AWS Lambdas are some of the original “serverless computing” implementations. These little bits of code run when you hit an API endpoint, taking whatever inputs you provide and returning the output. They can be written in many programming languages, including my favorite: Python 3.

So I wondered - could I use this to build a simple little proxy at a URL? Why not, right? They can run any Python code… If I wanted to, I could use the result to evade perimeter firewalls that might be blocking many arbitrary destination hosts, but not AWS assets. It’s not uncommon for enterprises to block sites based on host or URL, but most still need users to be able to get work done. AWS is infrastructure that powers many other sites - so I suspect that most organizations have to let it get through.

With a Lambda-based proxy, accessed via HTTPS, requests would look like they were headed to AWS but would otherwise be encrypted. They’d hit the proxy, request some other resource, collect the response and return it to the original requestor. I could use this to even do things like pass data along for exfiltration.

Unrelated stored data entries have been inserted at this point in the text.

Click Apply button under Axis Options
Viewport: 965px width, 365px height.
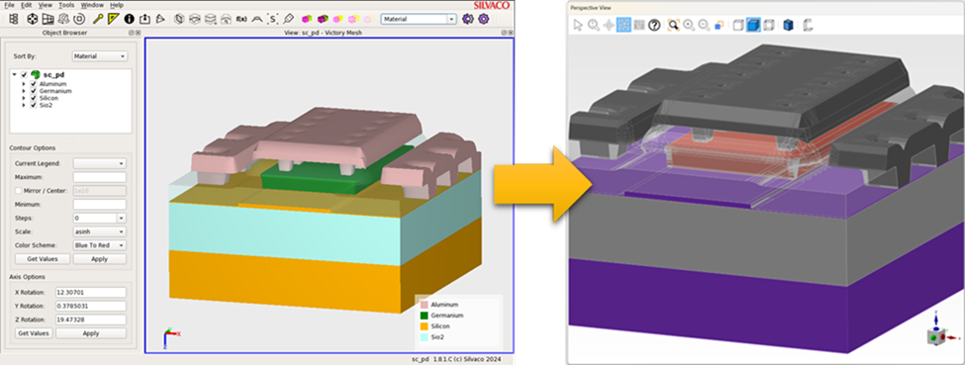[x=90, y=333]
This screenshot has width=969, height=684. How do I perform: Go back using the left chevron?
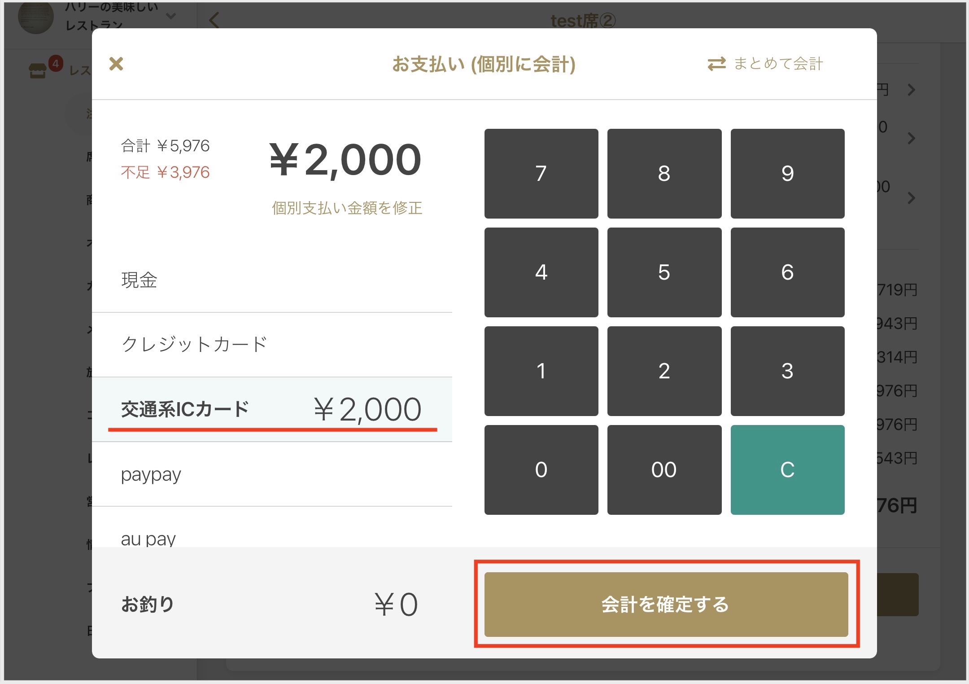pyautogui.click(x=214, y=20)
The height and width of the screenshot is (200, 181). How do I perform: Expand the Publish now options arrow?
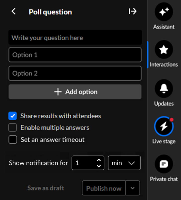132,188
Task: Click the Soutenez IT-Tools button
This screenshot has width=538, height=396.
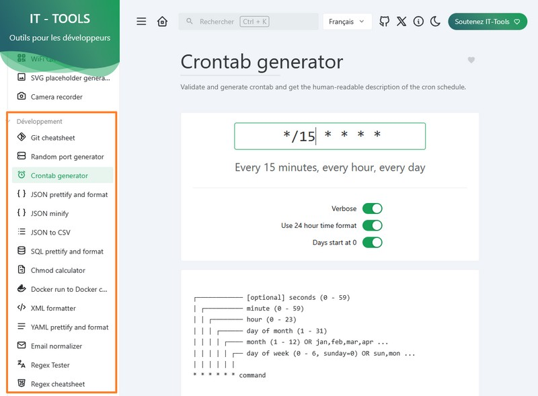Action: tap(487, 22)
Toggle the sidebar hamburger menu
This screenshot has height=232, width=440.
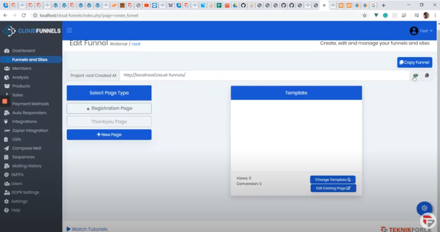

The Lambda was pretty easy to build and setup, here’s the code:

import json
import urllib.request
import traceback

def lambda_handler(event, context):
    response = dict()
    response["event"] = event
    try:
        response["typ"] = "{}".format(type(event["headers"]))
        url = event["queryStringParameters"]["url"]
        with urllib.request.urlopen(url, timeout=5) as f:
            response["data"] = f.read().decode("utf-8", "replace")
    except BaseException:
        response["exception"] = traceback.format_exc()
    return {
        'statusCode': 200,
        'body': json.dumps(response),
    }

Set that up as a new Lambda Python 3 function and deploy it (you must redeploy after each code change…). Now you’ve got to make that accessible via a URL. Go to the AWS API Gateway, create an API with HTTP API. Add a Lambda integration and select your Lambda function. Give it a name. Now - your new API should be visible in the API Gateway list. Grab the “invoke URL”, and append your Lambda function name to create the request URL. Your request URL should look like this:

https://[API_ID].execute-api.[REGION].amazonaws.com/[LAMBDA_NAME]?url=[URL_TO_REQUEST]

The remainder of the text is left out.